Friday, 6 August 2010

2March1996

My dear folks,

Half an hour to dawn this Saturday morning. I have taken Jones a cuppa, revived the fire & fed the cat, who agitates relentlessly until she gets her breakfast. The BBC World Service Newshour programme has briefed us on the state of the world. Now the Portuguese classical music station is filling the kitchen with guitar music. It's a super station, one we keep the big radio tuned to, the only sound of its sort among a dozen pulsating pop stations.

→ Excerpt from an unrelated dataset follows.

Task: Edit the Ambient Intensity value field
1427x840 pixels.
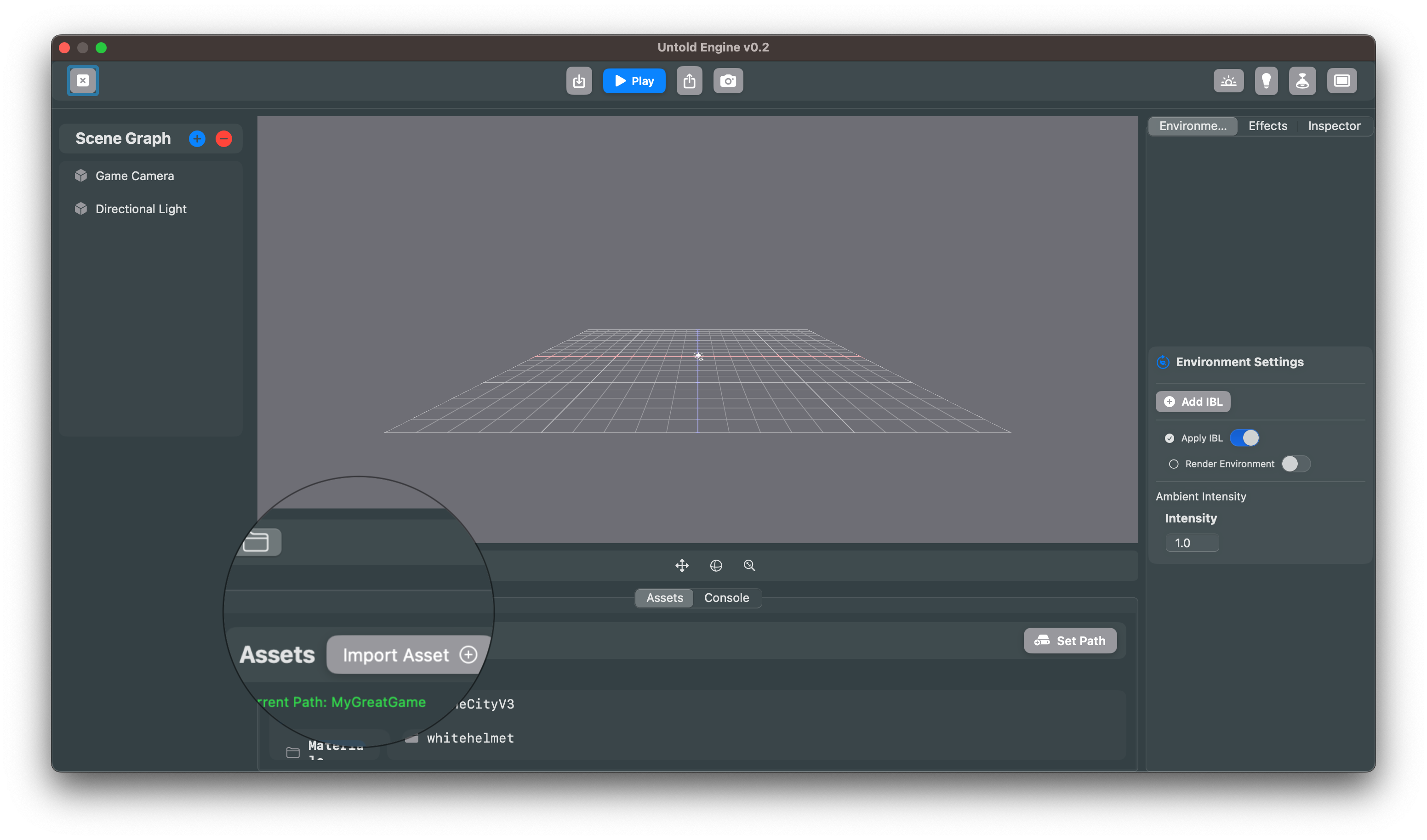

I'm given to think of a big poster that we saw as we drove to Cacela Velha, one that caught our attention with its picture the first time we passed it & revealed its commercial content on closer inspection as we returned. The picture is a pun on the HMV dog sitting listening to the trumpet of a gramophone. It shows two dogs, both listening, while they are copulating. The caption is "More Music, Less Talk" on the pop station which the hoarding advertises. It's sufficiently tongue in cheek to offend only more delicate souls. But we did notice a reference in the local English paper to complaints from several readers about a vulgar advertisement featuring animals.

Mainland Europeans are much more casual about these things than the primmer Brits (& no doubt good Canadians). Television ads are much more explicit without being in bad taste. And it's common to find on the small bags of sugar, universally served with coffee, a picture of a couple riding a condom-shaped rocket through the skies towards a heart-shaped moon. It's part of a campaign to educate people about AIDS, here known as SIDA.

It's time to drop you a line - fingers crossed that the printer plays the game - & think about the last few hours. We've left the last day relatively free after a mammoth painting session in Casa 3 on Friday. It began about 10.30 & ended close to midnight.
John & Olive kindly came up to lend a hand. We had feared a washout, especially after heavy rain on Thursday night, but thankfully Friday dawned bright & sunny. Rain would have ruined our plans as the cottage is leaking badly. Water simply streams down the interior walls after a downpour. We've spent several days trying to dry the place out after the soaking it got while J & O were tenants there.

Hannie, our Dutch guest, joined us for lunch out on the patio in the sun where generous servings of red wine with a bread, cheese & ham meal served only to spur the workers on to greater things. By 10 p.m. when our helpers had long left, Jones & I had switched to Macieras & Coke. Hannie poked her head in the door shortly before we had finished & expressed amazement at the transformation. It was striking; the acreages of fungus had given way to virginal white walls, although for how long is another matter. I took her & dogs upstairs on to the patio for a night view of the Algarve. Finally, Jones & I dived into a bath with the last dregs of M & C.

There's some tidying up in my workshop on the cards today & hopefully a walk, possibly to Loule for lunch. Jones wants me to trim a few more branches from a fig tree. And we'll wander around a bit & see how plants have grown & think about the things we still want to do. The plane leaves late afternoon. Jones generally comes to the airport & walks & buses back. The time has flown, as always. I go back reluctantly. Life is so much saner down here. I've much greater pleasure using my hands creatively at the Quinta than screaming around in televisual circles in London.